His argument is a familiar one, that Snowden, Greenwald, and Assange share some libertarian leanings and have formed an alliance to plot against liberal democracy that makes all their actions suspect, and that while there have been some excesses by the NSA and the government, they are in fact good people and we should support them.
As Gosztola says:
Few personify the death of the liberal class in the United States like writer and historian Sean Wilentz, which is why it is baffling to read an entire polemical essay from him in The New Republic on why liberals should recognize that Julian Assange, Glenn Greenwald and Edward Snowden “despise the liberal state” and aim to “wound” it through leaks.
Journalist Chris Hedges has written that the current liberal class is “expected to mask the brutality of imperial war and corporate malfeasance by deploring the most egregious excesses whiles studiously refusing to question the legitimacy of the power elite’s actions and structures. When dissidents step outside these boundaries, they become pariahs.
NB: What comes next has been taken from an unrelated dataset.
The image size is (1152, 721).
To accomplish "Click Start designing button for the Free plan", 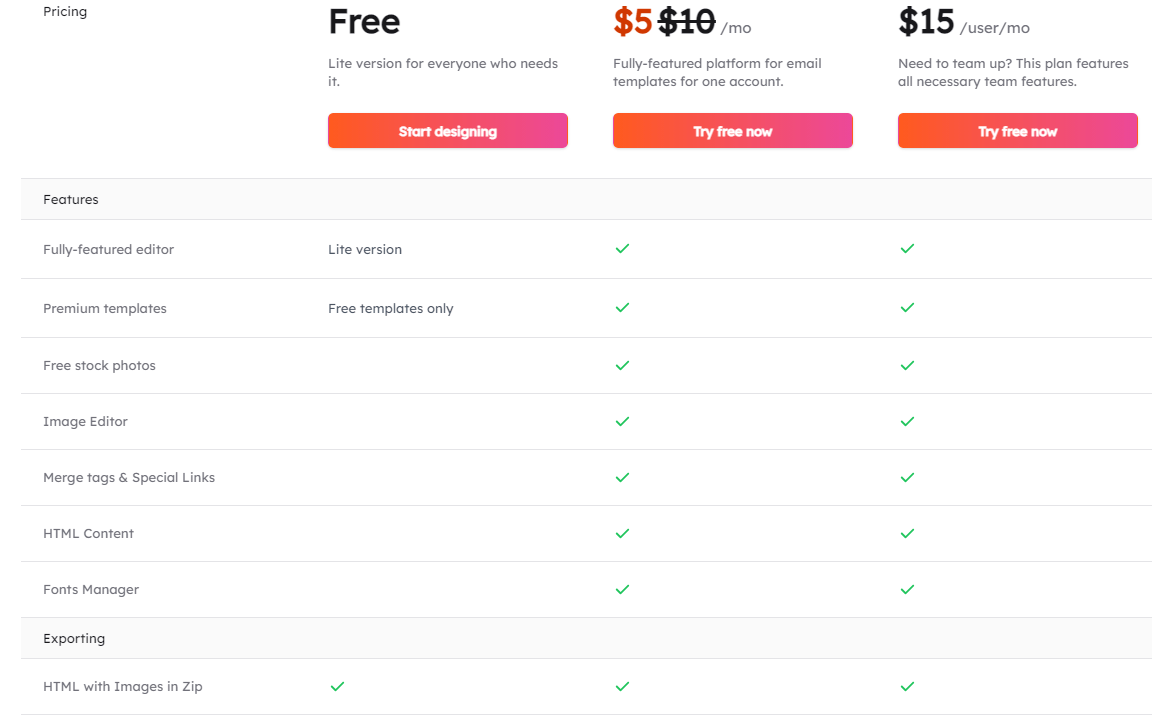I will 447,130.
Specific actions can be criticized, but motives, intentions, and the moral probity of the power elite cannot be questioned.”
In Wilentz’s most recent piece, it is clear he is worried that liberals might actually support the efforts of Assange, Greenwald or Snowden to challenge the excesses of the national security state. He loathes the fact that the actions of these men have been heralded by many, despite the fact that their critiques of the power elite’s “motives, intentions and the moral probity” of them do not comport with his ideology. And so, his answer is to write a hackneyed piece of journalism that delves into what he perceives as the “motives, intention and the moral probity” of Assange, Greenwald and Snowden in order to discredit them in the eyes of liberals.
As these three writers all point out, the views and actions of people like Snowden, Greenwald, and Assange on issues unrelated to the revelations of actions of the national security state are relevant if we are discussing things that impinge on them. But why would Greenwald’s past views on immigration or Snowden’s views on guns or welfare have any relevance to their role in disseminating the NSA documents?
This is again an attempt to divide people along tribal lines based on superficial political labels (something that serves the ruling class by dividing their opponents) rather than by where they stand on specific issues.